Firstly, a web scraper tool was developed in Python to scrape PA information stored in schemes such as JSON or table-like formats. The tool scraped information from local council websites, the planning portal PlanningAlert, and the NSW Government website. The scraper was built using the Python packages BeautifulSoup and Selenium to extract key pieces of information such as address, application date, permit type, and application description. The scraper identified these pieces of information by scanning for key headings or labels in the online data sources. Secondly, the data was geocoded by applying an AWS geocoder on the scraped address field where approximately 90% of the records had clean geo-codable addresses. Finally, keywords were identified in the PA description field to classify the observations into ‘low’ and ‘high priority’ applications, based on the impact of each PA on urban activity within the development area. ‘High priority’ keywords included [‘dwelling’, ‘office’, ‘redevelopment’, ‘subdivision’] while low priority keywords included [‘paint’, ‘fence’, ‘door’, ‘repair’]. PAs that consisted of at least one ‘high priority’ keyword and no ‘low priority’ keywords were labelled as ‘high priority’ PAs.
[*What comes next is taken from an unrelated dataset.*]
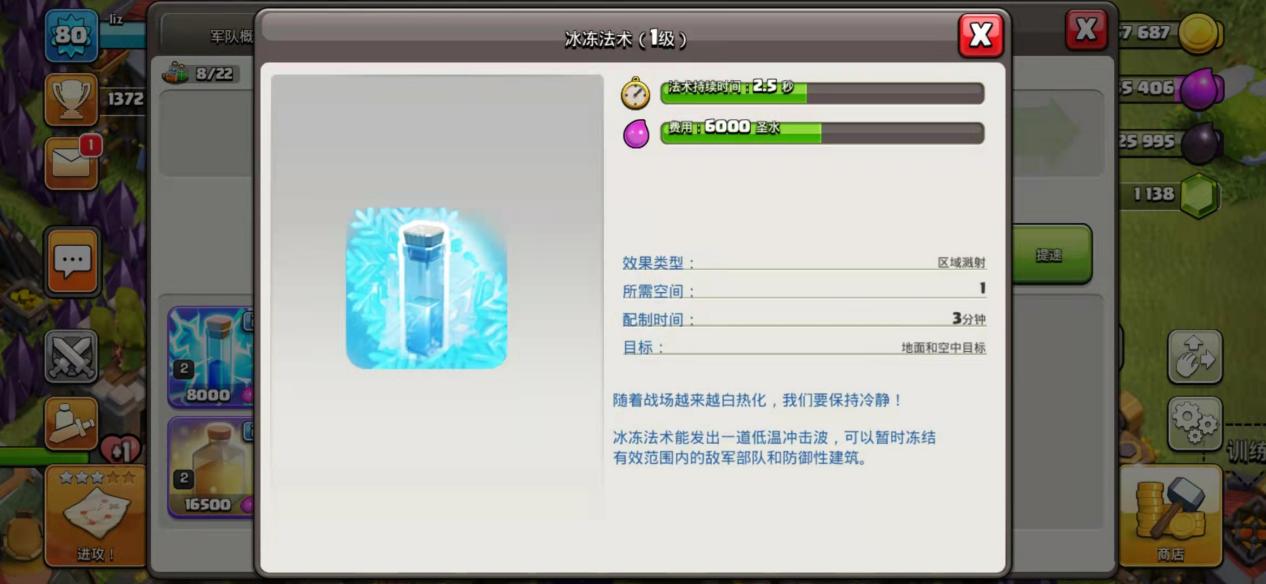
Task: Select the lightning spell card costing 8000
Action: point(210,357)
The output of the automated pipeline, executed using AWS, was a daily dataset containing all current, ‘high priority’ PAs scraped from available council and planning online data sources. As of 15 August 2024, this dataset contained 378,278 planning records collected from 383 councils (out of 537 total councils in Australia). The records have a description field which is a short text summarising the planning application which is around 1–2 sentences (8
PA classification
The output PA dataset from the pipeline was then cleaned, labelled, and used to train several NLP classification models. The model was used to classify PAs into four distinct urban development categories based on the PA description field: ‘Commercial development’, ‘New housing development’, ‘Subdivision and land development’, and ‘Alterations and modifications’. The best-performing model was applied to map urban development trends in Sydney and Melbourne.
Accuracy and F1-scores of tested text classification models.
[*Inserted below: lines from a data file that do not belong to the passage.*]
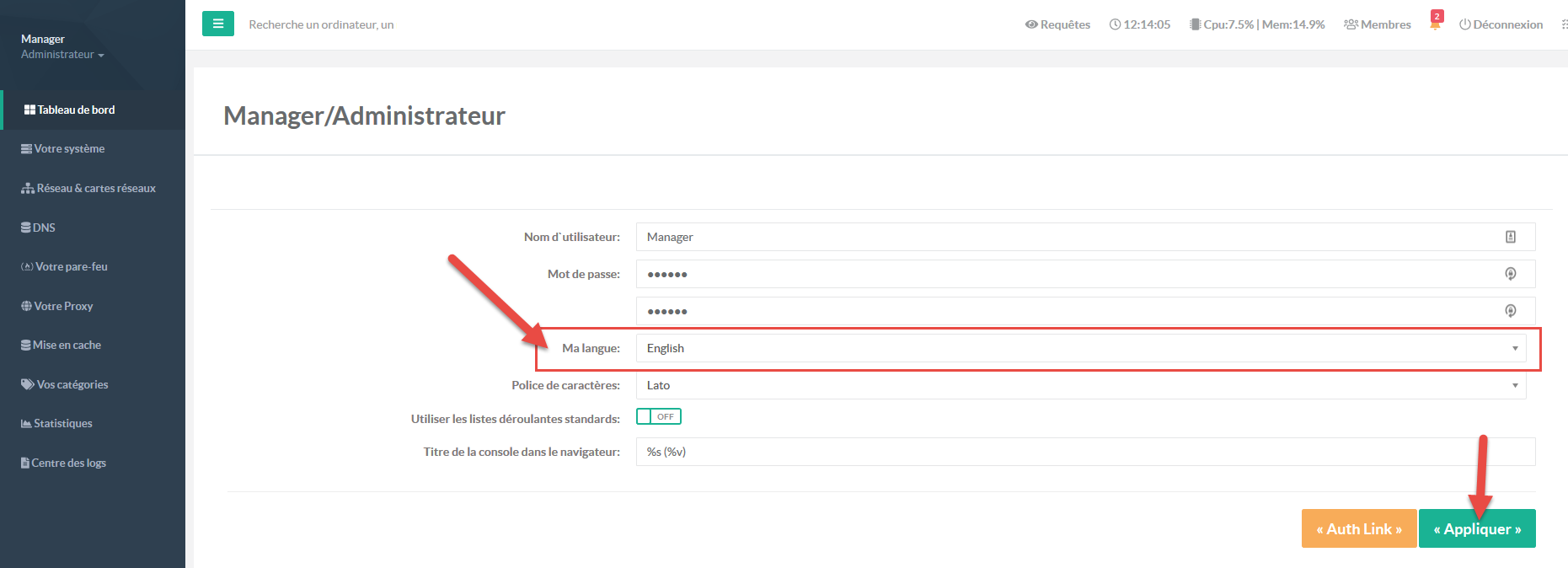Expand the Administrateur user menu
This screenshot has width=1568, height=568.
tap(62, 55)
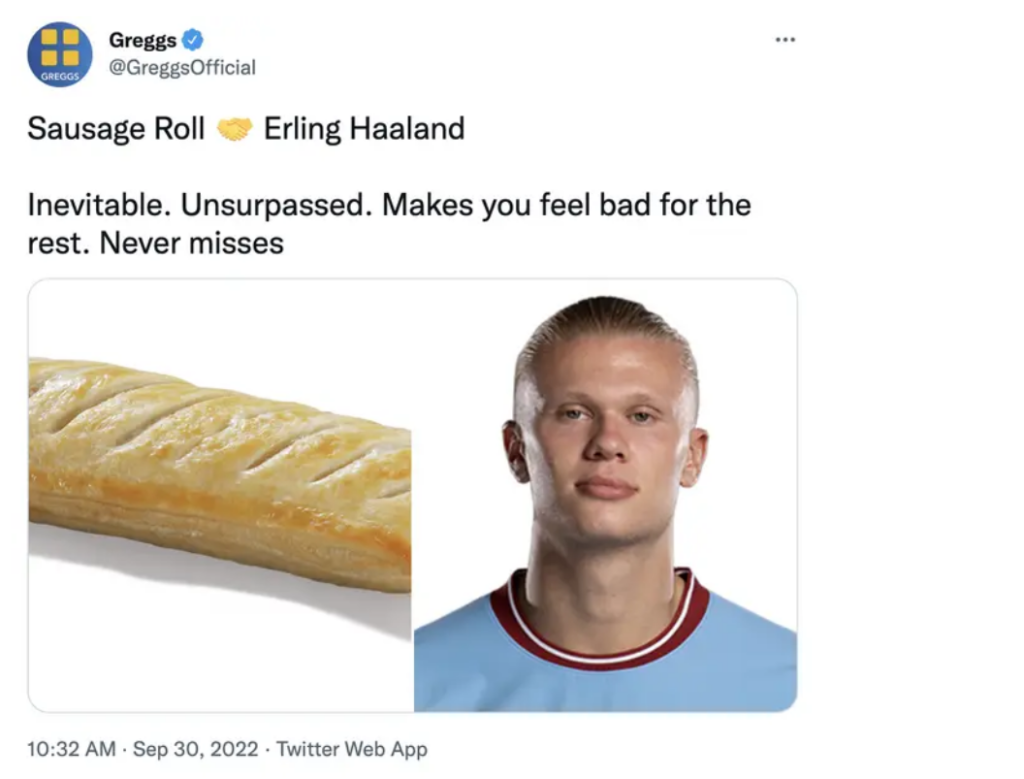
Task: Click the 'rest. Never misses' tweet line
Action: pos(155,244)
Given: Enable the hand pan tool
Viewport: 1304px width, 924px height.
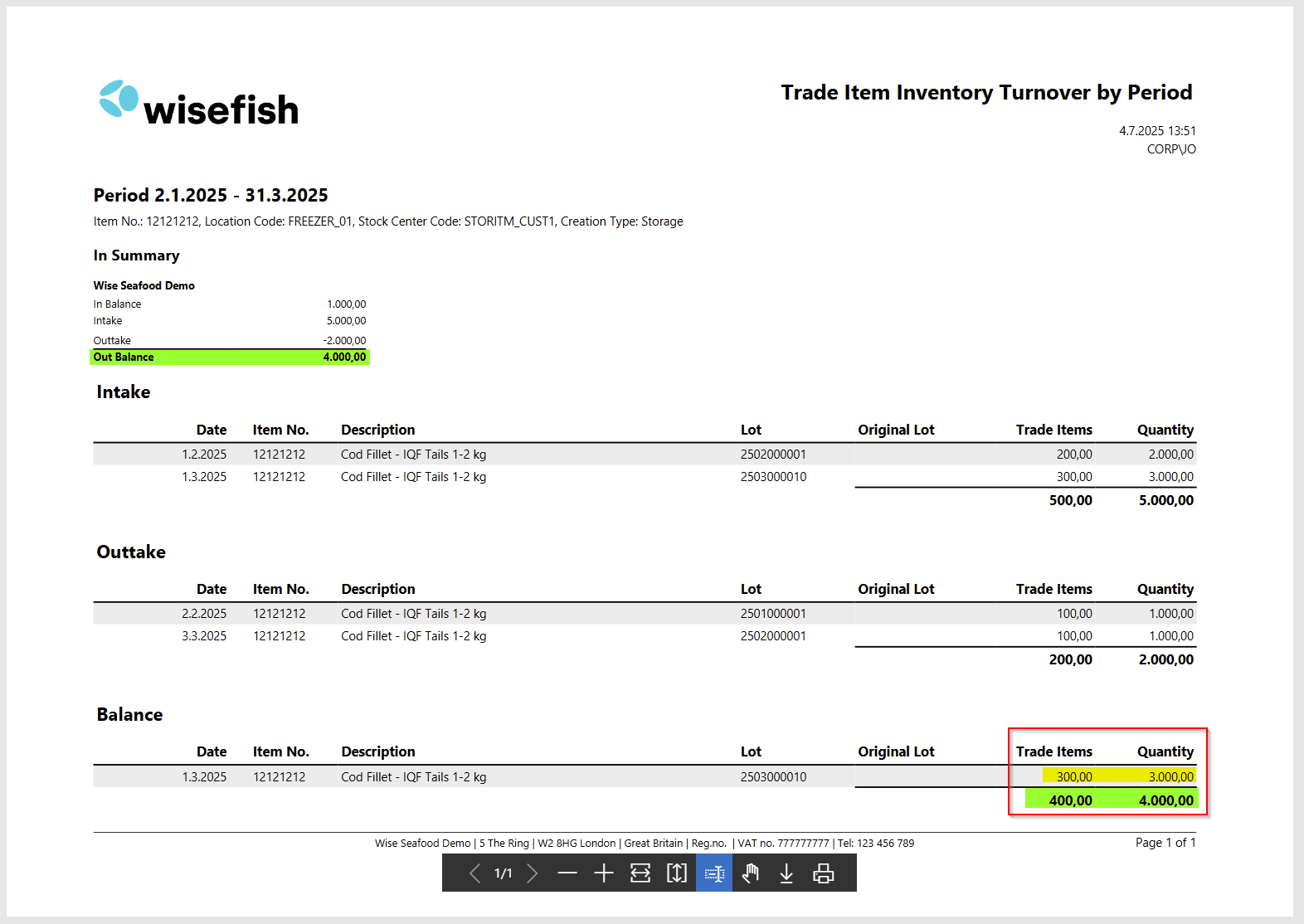Looking at the screenshot, I should point(751,873).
The cleaned series of vectorised descriptions comprised the training dataset. Manual labelling was required to generate labels for the supervised learning models. A random sub-sample of 3000 observations from Sydney were manually labelled into the four urban development categories. Sydney was chosen as the training dataset area, given the known diversity and density of current urban development, while testing indicated that 3000 training data points was sufficient to generate robust modelling results. The random sub-sample was chosen to give a representative sample across the classes where 17% were non-residential/commercial developments, 31% were new housing development, 11% were subdivisions and land developments, and 42% minor alterations and modifications”. This labelled dataset was split into a training/test/validation dataset using a 60/20/20 data split. The model was then built using the cleaned and vectorised description fields to predict the urban development category labels. Five different model architectures were tested: Word2Vec, TextCNN, FastText, BERT, and ZSL using a BERT base layer. For models that contained a pre-trained component, several different PLM variants were tested, as reported in Table 2 in Section 4.1.
For all models except for ZSL, a train – test split of 80:20 has been used. For Word2Vec, the text column was pre-processed using a basic tokenizer along with lowercasing and stopword removal. A skip-gram model was then trained using glove-wiki-gigaword-300 and Word2Vec-google-news-300 on the text and labels to learn 300-dimensional embeddings. We then calculate the cosine similarity between the embeddings of the text and labels to determine the label that is most similar to the text. For FastText we employ the supervised version for classification. The text column was pre-processed with built-in tokenizer while preserving the sub-word information, where the model embeds the character-level n-gram features and averages them into the hidden state, and predicted class is generated from the hidden state. For TextCNN, we started with the tokenized text column from the pre-trained word2vec embeddings and keras’ tokenizer. The model was trained with six convolutional filters that captured local features and predicted the label. For BERT-based classification, the text column was tokenized with BertTokenizer (uncased_base_model) and the model was fine-tuned using three PLMs – bert-base-uncased, distilbert-base-uncased, and nli-deberta-v3-base with maximum length of 256 and batch size 16. For ZSL, we used bert-base-uncased and nli-deberta-v3-base models to calculate embeddings for the text column and candidate label names. Cosine similarity was used to determine the closest label for each instance. Since training was not required, inference was performed directly on the samples using zero-shot capability of the sentence embeddings. The accuracy and F1-scores of the above models on the ‘test’ dataset for all the above models are reported in Table 2.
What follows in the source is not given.